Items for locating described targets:

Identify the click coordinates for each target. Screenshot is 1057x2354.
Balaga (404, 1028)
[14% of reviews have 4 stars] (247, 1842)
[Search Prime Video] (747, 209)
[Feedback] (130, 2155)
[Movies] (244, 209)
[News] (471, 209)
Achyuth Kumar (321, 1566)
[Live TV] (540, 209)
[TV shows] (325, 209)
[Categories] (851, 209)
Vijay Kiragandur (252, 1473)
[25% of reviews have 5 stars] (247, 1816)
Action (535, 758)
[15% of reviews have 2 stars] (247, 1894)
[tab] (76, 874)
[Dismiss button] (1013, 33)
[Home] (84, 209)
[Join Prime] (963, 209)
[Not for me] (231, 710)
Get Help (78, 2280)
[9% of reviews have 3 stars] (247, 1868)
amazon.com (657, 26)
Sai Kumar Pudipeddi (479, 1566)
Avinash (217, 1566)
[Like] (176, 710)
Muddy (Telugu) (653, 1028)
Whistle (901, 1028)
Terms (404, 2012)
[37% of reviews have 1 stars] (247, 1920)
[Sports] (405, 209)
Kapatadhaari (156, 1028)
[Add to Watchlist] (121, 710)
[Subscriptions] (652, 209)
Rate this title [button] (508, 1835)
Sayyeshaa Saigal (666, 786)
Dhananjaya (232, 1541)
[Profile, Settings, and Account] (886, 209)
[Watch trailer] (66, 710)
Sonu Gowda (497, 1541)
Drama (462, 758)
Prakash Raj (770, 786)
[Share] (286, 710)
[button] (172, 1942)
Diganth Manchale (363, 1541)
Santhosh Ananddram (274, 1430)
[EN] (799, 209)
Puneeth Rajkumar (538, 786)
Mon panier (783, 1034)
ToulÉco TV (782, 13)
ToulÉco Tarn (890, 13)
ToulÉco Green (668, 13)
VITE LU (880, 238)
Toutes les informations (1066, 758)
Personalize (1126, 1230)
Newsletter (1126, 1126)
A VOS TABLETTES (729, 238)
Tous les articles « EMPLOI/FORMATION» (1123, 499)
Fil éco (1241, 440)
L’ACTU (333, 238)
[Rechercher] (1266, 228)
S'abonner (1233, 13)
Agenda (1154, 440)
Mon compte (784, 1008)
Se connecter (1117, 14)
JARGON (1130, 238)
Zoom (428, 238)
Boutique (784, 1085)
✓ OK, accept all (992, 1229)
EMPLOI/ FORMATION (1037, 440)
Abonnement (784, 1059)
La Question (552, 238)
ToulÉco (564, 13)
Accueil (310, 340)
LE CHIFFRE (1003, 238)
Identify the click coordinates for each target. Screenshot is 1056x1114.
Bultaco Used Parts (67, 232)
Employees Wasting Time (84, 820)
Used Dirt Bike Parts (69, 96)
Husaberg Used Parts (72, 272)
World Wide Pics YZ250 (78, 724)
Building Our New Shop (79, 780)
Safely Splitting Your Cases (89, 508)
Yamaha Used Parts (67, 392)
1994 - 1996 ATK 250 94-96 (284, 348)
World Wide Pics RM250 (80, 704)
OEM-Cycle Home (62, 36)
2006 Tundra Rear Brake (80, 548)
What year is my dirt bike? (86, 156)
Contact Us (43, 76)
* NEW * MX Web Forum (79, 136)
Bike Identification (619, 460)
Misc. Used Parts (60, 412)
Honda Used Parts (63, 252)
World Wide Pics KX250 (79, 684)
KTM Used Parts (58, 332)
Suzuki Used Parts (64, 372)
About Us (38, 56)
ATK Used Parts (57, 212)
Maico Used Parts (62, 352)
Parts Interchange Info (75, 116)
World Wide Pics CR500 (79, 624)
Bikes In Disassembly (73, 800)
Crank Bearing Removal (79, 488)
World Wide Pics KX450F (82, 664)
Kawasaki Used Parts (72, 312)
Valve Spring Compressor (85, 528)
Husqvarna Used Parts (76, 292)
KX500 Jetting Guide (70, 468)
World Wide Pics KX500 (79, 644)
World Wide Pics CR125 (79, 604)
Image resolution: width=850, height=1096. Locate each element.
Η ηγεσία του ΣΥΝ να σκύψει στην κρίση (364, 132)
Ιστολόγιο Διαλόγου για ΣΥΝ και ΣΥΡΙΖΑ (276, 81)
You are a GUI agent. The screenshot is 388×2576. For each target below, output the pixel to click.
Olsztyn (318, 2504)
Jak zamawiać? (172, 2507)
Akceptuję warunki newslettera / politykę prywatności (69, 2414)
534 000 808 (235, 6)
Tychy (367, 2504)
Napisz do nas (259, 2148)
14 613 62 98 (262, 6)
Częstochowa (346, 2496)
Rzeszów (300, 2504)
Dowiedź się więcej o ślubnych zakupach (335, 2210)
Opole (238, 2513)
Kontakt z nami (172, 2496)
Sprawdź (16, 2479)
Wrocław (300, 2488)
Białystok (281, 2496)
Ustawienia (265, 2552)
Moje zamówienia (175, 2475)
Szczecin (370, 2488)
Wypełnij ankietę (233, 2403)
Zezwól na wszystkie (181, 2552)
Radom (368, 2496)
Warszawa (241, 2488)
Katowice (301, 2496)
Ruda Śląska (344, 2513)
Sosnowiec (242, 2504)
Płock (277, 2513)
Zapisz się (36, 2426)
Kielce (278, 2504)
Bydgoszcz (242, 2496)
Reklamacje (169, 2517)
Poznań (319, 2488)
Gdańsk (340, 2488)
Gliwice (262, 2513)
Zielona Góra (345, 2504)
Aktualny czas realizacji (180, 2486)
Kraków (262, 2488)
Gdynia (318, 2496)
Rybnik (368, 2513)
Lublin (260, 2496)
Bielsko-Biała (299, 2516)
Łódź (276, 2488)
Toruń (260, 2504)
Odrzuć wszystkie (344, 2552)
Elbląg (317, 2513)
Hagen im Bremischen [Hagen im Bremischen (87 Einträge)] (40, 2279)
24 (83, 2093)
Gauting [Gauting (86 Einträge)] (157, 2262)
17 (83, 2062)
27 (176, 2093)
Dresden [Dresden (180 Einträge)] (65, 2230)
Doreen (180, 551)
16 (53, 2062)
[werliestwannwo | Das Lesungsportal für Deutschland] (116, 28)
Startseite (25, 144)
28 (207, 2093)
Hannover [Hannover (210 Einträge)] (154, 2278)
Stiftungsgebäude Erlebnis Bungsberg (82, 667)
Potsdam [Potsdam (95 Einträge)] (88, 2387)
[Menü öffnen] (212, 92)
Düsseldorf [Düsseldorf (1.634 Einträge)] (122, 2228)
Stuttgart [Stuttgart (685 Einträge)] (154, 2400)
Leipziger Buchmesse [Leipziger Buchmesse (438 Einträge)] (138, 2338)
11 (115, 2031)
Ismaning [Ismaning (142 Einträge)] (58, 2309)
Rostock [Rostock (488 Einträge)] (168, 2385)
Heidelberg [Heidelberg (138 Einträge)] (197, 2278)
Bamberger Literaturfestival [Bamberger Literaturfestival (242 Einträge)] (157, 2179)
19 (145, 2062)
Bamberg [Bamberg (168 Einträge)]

▶ **Task to complete**: Pick out every line in the items above that contains the string "EMPLOI", matching case exactly, and copy each of those lines.

▶ **Finished exercise**:
Tous les articles « EMPLOI/FORMATION» (1123, 499)
EMPLOI/ FORMATION (1037, 440)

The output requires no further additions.